■ **The task**:
The stretch from the line with "This screenshot has height=374, width=600." through the line with "Task: Click the trash delete drawings icon" in the records below: write it out exactly, and nothing else.

■ **Supplied data**:
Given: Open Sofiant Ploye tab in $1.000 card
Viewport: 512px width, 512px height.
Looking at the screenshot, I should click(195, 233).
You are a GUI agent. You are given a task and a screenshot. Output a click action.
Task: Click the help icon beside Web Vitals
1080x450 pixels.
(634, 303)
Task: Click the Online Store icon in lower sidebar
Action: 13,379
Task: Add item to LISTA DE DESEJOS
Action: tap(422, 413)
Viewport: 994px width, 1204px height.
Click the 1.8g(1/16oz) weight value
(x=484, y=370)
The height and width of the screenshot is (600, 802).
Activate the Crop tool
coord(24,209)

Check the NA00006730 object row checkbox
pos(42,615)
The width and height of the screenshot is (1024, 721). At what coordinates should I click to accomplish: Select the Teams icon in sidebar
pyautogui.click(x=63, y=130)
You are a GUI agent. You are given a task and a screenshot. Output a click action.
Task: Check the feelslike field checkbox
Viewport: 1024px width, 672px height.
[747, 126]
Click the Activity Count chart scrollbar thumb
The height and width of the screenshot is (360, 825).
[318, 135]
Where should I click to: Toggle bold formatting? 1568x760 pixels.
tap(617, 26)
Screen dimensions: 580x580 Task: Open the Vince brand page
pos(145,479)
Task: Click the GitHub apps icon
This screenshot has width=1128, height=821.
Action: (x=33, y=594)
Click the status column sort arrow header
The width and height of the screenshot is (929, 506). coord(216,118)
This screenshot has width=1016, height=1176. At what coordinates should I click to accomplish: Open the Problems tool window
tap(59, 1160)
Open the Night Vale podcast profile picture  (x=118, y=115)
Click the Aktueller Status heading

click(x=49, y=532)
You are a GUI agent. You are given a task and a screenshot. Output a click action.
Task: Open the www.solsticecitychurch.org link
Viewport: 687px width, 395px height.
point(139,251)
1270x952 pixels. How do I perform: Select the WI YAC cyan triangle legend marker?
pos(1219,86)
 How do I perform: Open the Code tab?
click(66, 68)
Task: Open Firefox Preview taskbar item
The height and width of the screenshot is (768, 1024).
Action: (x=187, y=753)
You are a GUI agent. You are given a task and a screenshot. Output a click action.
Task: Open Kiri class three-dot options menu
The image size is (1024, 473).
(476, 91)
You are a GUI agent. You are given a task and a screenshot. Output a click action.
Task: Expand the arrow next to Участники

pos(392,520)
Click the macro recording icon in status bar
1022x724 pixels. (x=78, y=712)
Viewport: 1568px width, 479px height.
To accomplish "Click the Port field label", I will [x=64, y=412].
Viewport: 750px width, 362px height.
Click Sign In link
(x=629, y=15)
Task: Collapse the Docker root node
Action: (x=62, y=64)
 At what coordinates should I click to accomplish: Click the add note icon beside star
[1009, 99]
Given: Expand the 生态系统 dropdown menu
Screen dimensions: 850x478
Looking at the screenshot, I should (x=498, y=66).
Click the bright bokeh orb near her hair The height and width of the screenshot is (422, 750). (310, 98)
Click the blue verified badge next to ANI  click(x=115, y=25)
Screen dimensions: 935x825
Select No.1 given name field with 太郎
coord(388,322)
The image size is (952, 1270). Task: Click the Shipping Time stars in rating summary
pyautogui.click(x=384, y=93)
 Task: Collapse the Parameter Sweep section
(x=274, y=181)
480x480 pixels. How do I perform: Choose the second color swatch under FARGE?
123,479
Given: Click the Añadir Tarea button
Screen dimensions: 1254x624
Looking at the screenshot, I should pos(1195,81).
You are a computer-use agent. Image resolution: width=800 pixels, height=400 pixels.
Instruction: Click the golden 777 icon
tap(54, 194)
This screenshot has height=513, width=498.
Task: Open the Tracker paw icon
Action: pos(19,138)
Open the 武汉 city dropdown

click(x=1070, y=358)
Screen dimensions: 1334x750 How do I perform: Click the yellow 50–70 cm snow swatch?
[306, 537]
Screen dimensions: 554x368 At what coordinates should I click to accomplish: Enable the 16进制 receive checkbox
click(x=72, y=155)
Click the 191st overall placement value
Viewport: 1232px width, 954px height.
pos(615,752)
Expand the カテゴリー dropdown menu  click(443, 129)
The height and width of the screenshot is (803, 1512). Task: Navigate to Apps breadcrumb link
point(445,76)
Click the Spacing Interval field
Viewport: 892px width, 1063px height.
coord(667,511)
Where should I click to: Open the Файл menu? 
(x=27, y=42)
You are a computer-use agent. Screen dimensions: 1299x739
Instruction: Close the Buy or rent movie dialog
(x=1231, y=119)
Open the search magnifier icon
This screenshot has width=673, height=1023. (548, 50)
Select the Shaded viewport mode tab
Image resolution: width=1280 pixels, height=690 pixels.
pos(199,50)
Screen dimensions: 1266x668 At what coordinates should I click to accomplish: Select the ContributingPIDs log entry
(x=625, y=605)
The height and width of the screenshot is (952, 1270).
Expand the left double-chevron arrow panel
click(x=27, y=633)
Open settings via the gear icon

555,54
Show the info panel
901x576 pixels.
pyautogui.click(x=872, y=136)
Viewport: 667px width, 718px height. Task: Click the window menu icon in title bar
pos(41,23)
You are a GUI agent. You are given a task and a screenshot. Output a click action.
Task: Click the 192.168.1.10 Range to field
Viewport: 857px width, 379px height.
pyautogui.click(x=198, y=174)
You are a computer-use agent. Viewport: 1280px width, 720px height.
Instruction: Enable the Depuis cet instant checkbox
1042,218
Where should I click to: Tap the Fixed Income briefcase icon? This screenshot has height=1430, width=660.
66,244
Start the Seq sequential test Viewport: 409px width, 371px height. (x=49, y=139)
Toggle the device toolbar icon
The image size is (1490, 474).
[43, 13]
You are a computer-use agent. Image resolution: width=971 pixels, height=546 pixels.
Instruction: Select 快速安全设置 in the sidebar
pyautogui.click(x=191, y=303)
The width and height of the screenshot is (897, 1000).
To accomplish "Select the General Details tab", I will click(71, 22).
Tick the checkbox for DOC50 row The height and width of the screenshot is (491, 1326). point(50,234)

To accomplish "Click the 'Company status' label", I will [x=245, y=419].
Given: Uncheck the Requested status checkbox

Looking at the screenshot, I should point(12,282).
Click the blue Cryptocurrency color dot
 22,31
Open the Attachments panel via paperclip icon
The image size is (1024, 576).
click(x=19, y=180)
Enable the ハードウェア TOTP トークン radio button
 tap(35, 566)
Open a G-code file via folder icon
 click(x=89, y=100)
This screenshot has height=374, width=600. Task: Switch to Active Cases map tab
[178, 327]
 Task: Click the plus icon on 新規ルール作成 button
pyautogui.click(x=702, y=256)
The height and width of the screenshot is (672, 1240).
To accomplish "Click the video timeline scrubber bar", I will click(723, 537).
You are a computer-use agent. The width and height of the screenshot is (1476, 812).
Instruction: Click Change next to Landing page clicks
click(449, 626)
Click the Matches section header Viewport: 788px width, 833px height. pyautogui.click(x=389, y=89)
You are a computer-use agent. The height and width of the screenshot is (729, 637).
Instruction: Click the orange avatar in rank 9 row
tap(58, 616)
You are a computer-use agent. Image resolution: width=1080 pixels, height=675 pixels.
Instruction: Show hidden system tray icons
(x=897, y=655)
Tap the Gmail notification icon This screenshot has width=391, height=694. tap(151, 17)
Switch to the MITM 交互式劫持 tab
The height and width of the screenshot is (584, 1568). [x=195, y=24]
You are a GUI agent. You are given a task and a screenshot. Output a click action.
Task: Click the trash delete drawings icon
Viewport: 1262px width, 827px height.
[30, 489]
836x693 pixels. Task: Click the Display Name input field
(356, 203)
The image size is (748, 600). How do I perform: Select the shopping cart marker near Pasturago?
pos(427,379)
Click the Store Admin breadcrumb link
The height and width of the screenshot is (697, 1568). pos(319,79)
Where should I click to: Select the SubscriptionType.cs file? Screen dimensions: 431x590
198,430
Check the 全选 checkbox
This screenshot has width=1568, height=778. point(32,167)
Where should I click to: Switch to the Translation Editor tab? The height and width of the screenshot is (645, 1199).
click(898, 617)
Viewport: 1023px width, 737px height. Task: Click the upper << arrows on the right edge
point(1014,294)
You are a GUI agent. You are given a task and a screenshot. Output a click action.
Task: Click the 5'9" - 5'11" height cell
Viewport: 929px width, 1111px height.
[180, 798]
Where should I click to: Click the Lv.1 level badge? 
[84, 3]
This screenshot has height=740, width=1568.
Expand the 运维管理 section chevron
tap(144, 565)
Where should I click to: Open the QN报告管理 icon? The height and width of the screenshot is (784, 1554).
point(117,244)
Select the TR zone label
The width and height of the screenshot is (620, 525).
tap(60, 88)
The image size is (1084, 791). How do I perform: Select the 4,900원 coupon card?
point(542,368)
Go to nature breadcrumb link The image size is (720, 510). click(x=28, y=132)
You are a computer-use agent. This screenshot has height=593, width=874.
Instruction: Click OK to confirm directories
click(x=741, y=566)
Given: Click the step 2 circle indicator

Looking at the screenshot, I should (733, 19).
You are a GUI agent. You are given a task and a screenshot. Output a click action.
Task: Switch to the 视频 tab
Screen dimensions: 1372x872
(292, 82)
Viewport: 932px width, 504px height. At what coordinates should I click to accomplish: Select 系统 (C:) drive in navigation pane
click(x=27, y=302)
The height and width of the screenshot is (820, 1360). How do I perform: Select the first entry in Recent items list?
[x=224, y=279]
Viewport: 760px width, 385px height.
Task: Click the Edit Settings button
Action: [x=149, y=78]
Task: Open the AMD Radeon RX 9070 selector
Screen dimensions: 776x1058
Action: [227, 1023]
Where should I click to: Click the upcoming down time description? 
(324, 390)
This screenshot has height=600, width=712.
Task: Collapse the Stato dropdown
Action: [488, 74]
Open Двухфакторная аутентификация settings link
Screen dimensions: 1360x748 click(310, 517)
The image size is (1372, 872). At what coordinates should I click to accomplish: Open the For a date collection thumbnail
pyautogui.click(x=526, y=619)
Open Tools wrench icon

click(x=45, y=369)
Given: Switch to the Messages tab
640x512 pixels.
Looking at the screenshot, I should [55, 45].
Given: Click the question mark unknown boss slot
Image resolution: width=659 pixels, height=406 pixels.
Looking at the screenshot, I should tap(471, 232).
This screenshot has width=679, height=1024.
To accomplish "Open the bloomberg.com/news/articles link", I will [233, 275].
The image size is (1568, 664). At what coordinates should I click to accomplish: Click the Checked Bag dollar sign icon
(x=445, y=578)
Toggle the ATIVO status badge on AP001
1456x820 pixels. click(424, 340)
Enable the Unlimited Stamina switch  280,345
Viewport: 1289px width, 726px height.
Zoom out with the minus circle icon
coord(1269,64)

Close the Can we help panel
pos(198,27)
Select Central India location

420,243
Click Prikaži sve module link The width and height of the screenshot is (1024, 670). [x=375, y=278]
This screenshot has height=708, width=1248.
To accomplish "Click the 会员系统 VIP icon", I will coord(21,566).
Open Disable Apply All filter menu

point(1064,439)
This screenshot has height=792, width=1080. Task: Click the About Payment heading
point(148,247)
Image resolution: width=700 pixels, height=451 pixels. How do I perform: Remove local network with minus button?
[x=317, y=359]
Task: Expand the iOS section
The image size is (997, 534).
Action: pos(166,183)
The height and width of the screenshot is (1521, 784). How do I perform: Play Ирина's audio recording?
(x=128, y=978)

■ **Task response**:
This screenshot has height=374, width=600. Task: Switch to Active Cases map tab
[178, 327]
 Task: Click the plus icon on 新規ルール作成 button
pyautogui.click(x=702, y=256)
The height and width of the screenshot is (672, 1240).
To accomplish "Click the video timeline scrubber bar", I will click(723, 537).
You are a computer-use agent. The width and height of the screenshot is (1476, 812).
Instruction: Click Change next to Landing page clicks
click(449, 626)
Click the Matches section header Viewport: 788px width, 833px height. pyautogui.click(x=389, y=89)
You are a computer-use agent. The height and width of the screenshot is (729, 637).
Instruction: Click the orange avatar in rank 9 row
tap(58, 616)
You are a computer-use agent. Image resolution: width=1080 pixels, height=675 pixels.
Instruction: Show hidden system tray icons
(x=897, y=655)
Tap the Gmail notification icon This screenshot has width=391, height=694. tap(151, 17)
Switch to the MITM 交互式劫持 tab
The height and width of the screenshot is (584, 1568). [x=195, y=24]
You are a GUI agent. You are given a task and a screenshot. Output a click action.
Task: Click the trash delete drawings icon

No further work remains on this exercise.